◆ Task prompt
Copy down every line of the records below word for word, and leave the pictures out.

◆ Material shown
────────
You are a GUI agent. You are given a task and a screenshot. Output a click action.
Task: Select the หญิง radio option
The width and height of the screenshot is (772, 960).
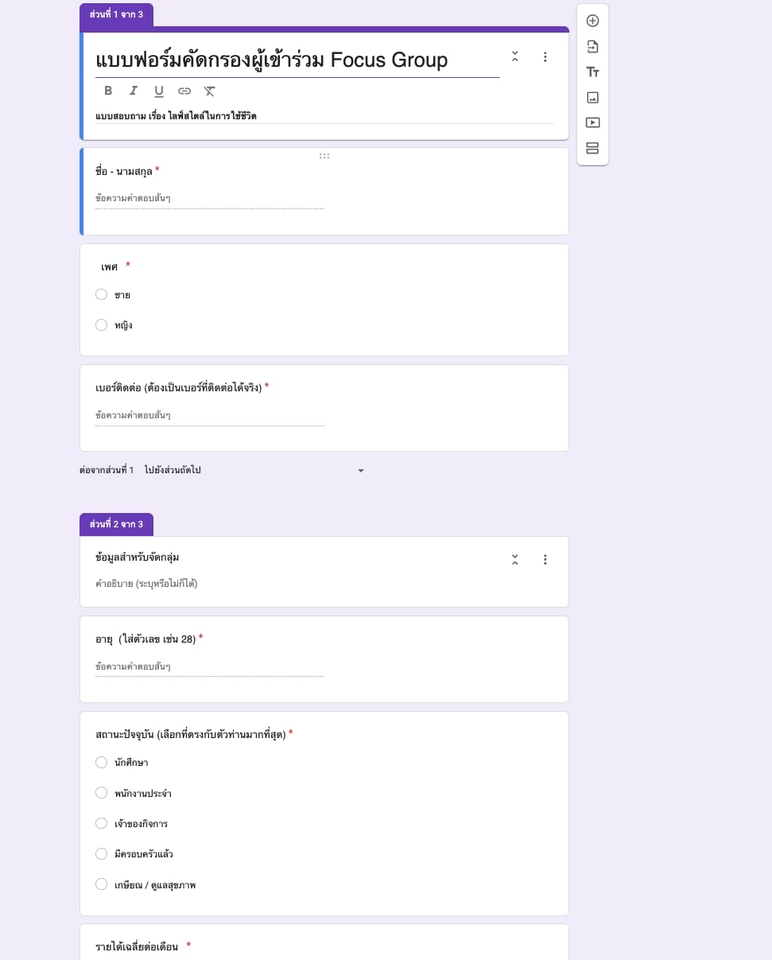pos(102,325)
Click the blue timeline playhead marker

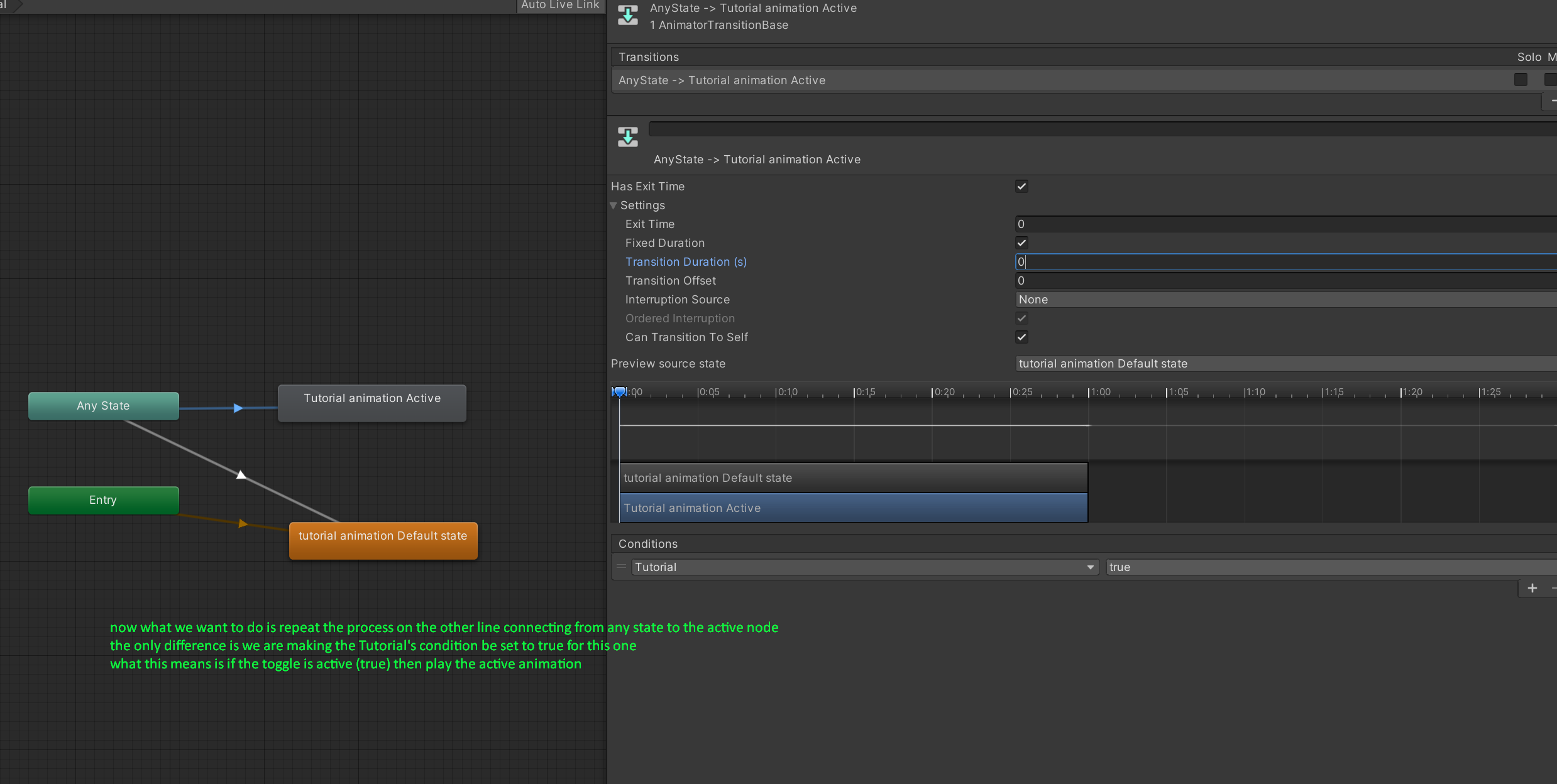point(619,392)
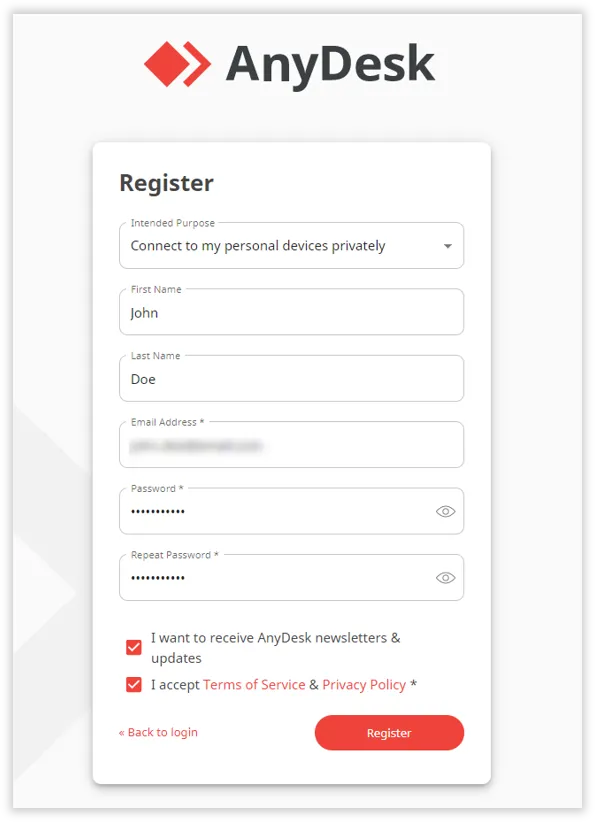The image size is (595, 822).
Task: Select the Last Name field
Action: pos(291,378)
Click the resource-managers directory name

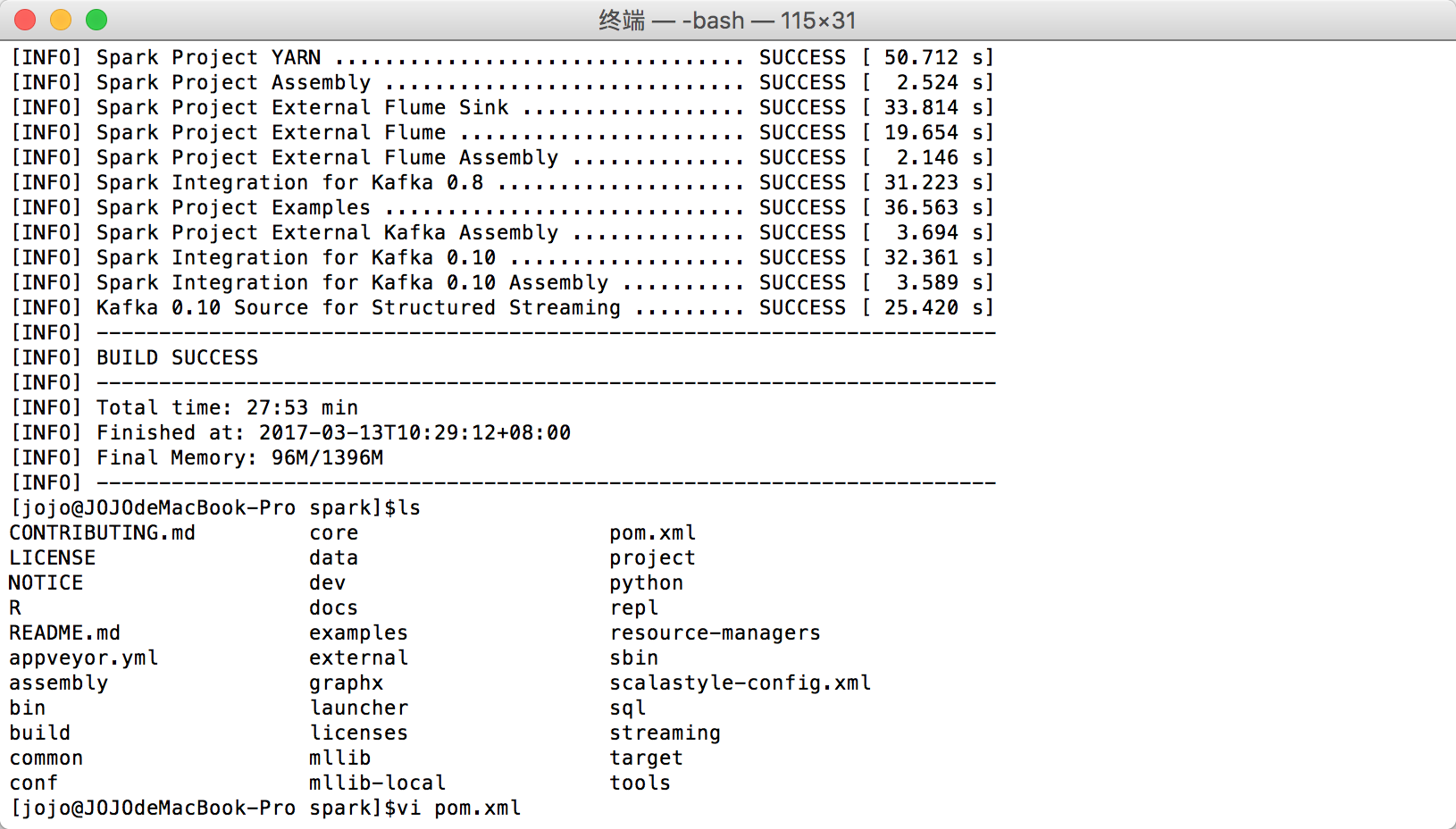point(715,632)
────────
◆ Answer for this exercise
You are a GUI agent. You are given a task and a screenshot. Output a click action.
Task: Select the หญิง radio option
The width and height of the screenshot is (772, 960).
pos(102,325)
Click the blue timeline playhead marker

point(619,392)
The image size is (595, 822).
Task: Select the Last Name field
Action: pos(291,378)
Click the resource-managers directory name

point(715,632)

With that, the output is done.